Pengamat politik Arbi Sanit mengatakan, "Saracen ini alat politik." Salah satu tujuan grup-grup penyebar hoax adalah untuk memfitnah atau menjatuhkan calon presiden yang akan bertarung pada Pemilu 2019.
Arbi menambahkan, "Mungkin ini lawan politik Jokowi yang memainkannya. Saracen dan akun-akun sejenis harus diberantas untuk menghindari permainan politik."
Polisi menangkap tiga orang tiga orang pengelola Saracen, yakni JAS (32), MFT (43), dan SRN (32), di tiga lokasi berbeda, Rabu (23/8). Saracen memiliki 800.000 akun di media sosial untuk menyebarkan hoax dan konten-konten berisi ujaran kebencian.
Saracen menawarkan jasa kepada sejumlah klien, dengan tarif hingga puluhan juta rupiah.
Untuk mencegah penyebaran ujaran kebencian dan hoax perlu ada edukasi literasi kepada masyarakat luas, khususnya para imigran digital, menurut pengamat komunikasi digital Universitas Indonesia Firman Kurniawan.
Imigran digital yang dimaksud Firman adalah kelompok masyarakat yang lahir sebelum kemunculan era teknologi digital.
Firman mencontohkan, perkataan para 'imigran digital' kerap dianggap sebagai panutan dan sedikit banyak mampu menggiring opini publik.
Ketika kelompok imigran digital menuliskan atau membagikan sebuah hoax, ujar Firman, besar kemungkinan hal itu ditangkap oleh murid, mahasiswa, atau orang yang mengaguminya. "Itu akan lebih tersebar cepat."

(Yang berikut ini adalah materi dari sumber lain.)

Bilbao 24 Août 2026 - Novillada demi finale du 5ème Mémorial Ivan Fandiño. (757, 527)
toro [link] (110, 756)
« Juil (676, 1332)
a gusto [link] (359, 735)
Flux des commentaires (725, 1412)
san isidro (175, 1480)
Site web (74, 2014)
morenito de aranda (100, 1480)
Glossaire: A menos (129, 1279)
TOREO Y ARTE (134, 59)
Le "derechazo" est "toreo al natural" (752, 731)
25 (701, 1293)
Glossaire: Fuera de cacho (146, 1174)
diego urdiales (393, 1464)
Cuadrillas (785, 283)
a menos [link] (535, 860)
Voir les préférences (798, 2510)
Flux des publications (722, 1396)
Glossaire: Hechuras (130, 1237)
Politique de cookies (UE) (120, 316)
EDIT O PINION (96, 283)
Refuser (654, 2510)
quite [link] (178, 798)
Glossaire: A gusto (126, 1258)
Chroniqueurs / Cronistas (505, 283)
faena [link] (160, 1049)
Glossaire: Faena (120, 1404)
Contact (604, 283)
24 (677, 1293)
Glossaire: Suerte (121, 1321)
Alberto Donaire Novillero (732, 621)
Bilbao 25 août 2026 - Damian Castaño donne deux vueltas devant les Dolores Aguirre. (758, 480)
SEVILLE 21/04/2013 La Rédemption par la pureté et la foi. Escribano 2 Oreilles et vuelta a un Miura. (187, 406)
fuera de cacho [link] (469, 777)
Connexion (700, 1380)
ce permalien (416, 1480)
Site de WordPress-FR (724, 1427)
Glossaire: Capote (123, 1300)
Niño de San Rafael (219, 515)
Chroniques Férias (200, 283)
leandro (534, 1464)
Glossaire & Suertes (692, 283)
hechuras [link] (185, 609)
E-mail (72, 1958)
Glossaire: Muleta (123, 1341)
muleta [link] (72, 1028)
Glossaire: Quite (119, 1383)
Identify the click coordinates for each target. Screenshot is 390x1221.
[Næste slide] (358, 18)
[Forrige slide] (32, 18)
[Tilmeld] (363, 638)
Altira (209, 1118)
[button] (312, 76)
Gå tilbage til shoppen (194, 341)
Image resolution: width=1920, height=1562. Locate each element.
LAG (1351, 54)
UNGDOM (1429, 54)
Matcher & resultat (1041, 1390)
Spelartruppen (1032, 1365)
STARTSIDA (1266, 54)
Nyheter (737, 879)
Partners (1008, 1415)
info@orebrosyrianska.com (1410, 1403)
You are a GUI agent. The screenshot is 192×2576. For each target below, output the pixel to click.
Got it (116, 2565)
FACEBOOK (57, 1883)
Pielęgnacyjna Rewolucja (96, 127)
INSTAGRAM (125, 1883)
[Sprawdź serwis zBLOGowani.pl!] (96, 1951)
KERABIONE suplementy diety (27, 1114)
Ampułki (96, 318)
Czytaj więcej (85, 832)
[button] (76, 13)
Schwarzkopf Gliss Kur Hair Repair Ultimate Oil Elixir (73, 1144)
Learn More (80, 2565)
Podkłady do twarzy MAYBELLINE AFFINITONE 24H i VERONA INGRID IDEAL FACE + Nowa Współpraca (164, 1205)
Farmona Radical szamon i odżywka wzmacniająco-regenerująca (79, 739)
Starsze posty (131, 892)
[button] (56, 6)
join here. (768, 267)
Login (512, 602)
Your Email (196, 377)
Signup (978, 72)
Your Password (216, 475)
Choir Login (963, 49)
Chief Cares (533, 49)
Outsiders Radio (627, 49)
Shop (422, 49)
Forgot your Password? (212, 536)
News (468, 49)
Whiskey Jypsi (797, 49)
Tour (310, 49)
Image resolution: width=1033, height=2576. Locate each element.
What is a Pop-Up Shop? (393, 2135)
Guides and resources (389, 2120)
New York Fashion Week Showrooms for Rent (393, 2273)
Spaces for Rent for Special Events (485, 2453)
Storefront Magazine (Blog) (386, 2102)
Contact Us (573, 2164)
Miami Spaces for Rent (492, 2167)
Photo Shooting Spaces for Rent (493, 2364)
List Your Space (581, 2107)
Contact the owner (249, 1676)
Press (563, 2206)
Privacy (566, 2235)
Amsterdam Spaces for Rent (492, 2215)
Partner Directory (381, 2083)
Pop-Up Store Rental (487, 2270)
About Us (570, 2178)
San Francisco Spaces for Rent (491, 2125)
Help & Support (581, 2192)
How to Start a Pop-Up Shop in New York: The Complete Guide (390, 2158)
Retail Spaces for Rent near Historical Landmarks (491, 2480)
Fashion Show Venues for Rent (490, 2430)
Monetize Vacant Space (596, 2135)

Firman menambahkan, kebanyakan, kelompok imigran digital yang usianya senior berpendidikan tinggi sehingga hoax yang disebarkan akan mudah tersebar luas seperti virus. Untuk mencegah hoax, diperlukan kebijakan dan pemahaman etika dari masing-masing individu untuk tidak menyebarkan sesuatu yang tidak diyakini kebenarannya.
Firman mengatakan, "Sayangnya, seringkali pemahaman etika memang berbanding lurus dengan pendidikan. Semakin tinggi pendidikannya, orang semakin lebih berhati-hati."
Berbeda dengan generasi Y (kelahiran 1981-1995) atau generasi millenial (kelahiran 1995 ke atas) yang lahir ketika medium digital sudah berkembang pesat, atau justru telah menjadi teknologi komunikasi yang utama.
Ia mengatakan, "Bukan pada level berpendidikan rendah yang menjadi sasaran literasi, tapi mereka yang tidak terbiasa menuggunakan medium digital, yakni digital immigrants."